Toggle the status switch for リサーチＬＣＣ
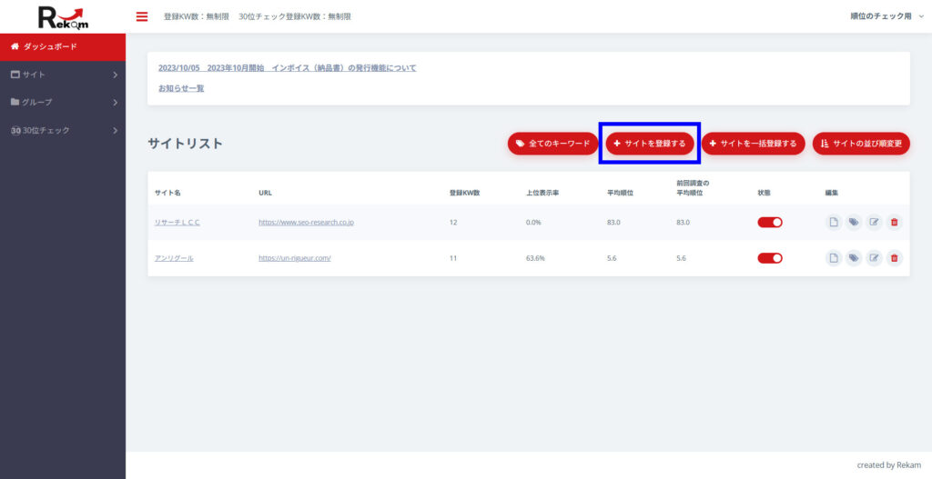 (770, 223)
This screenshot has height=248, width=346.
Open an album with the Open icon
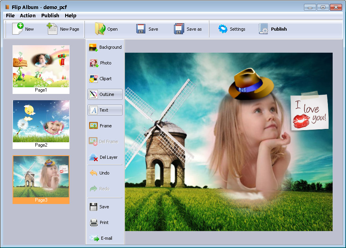click(x=100, y=29)
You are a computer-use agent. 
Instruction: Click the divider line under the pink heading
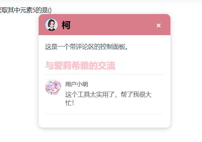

--- Work instruction ---
Write out each entry exactly as given, omitting any picture.

--- Result ---
Toggle the status switch for リサーチＬＣＣ
 (770, 223)
This screenshot has height=248, width=346.
Open an album with the Open icon
click(x=100, y=29)
You are a computer-use agent. 
Instruction: Click the divider line under the pink heading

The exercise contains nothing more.